My aphasia journey began in Bristol in 1987 when I met a man called Richard, who had aphasia. After meeting Richard’s speech therapist I knew that I wanted to become one myself, and that I wanted to specialise in aphasia. For someone who was (and remains) fascinated by language, the thought of trying to penetrate the mysteries of what is going on when someone loses their language, as happens in aphasia, seemed like an irresistible odyssey.
During my four years at City University of London I was lucky enough to land a clinical placement with Eirian Jones, an inspirational and highly innovative therapist, at Addenbrokes Hospital in Cambridge.
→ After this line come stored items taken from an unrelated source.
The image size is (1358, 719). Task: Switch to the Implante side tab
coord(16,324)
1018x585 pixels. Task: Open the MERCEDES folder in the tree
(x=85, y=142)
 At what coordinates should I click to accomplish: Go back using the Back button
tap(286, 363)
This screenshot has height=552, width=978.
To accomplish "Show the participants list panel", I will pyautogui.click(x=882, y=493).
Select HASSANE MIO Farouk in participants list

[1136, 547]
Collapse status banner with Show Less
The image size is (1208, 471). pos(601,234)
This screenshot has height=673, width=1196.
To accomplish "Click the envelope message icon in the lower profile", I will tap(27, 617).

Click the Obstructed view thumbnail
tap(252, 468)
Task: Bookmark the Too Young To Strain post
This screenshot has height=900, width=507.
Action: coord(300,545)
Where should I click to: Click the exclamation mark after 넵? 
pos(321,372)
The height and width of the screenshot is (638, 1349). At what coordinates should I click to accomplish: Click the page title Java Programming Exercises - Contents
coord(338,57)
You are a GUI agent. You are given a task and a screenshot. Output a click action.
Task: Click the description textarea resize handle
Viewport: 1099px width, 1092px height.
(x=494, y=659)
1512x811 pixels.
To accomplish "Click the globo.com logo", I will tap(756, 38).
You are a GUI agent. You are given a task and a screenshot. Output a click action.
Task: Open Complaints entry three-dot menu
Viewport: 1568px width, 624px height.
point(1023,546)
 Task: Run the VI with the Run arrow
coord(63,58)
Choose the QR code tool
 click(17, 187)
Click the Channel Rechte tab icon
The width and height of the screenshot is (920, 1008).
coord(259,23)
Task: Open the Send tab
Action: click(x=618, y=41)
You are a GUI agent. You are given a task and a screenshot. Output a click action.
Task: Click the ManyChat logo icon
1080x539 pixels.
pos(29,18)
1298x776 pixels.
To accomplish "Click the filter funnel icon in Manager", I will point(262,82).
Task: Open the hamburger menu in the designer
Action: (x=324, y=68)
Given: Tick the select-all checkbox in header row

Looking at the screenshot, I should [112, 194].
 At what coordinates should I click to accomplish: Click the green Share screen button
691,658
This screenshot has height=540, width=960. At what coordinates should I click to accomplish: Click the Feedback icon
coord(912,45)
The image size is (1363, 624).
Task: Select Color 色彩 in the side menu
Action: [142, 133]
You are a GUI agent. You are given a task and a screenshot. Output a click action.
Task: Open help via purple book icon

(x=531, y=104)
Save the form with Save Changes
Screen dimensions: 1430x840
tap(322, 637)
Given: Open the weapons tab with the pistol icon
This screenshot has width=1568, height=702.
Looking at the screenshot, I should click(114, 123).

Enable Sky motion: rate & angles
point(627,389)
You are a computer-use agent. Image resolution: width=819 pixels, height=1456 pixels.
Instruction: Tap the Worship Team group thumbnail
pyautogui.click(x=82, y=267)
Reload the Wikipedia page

The spirit of her work lives on in mine today.
I had long been interested in the potential of computers to contribute to the therapy process, but this potential became obviously greater with the arrival of the iPad, and it was this that prompted the beginnings of Cuespeak. The inital process was long, involving five years of trialling, testing, adapting and refining before the first version of Cuespeak was released in 2017. The app continues to develop. I would like to thank all the people with aphasia who so enthusiastically participated in the early trials, and who continue to help in shaping the app as it develops further.
There’s so much more that we want to do, and we can’t wait to bring you more innovative and effective therapies.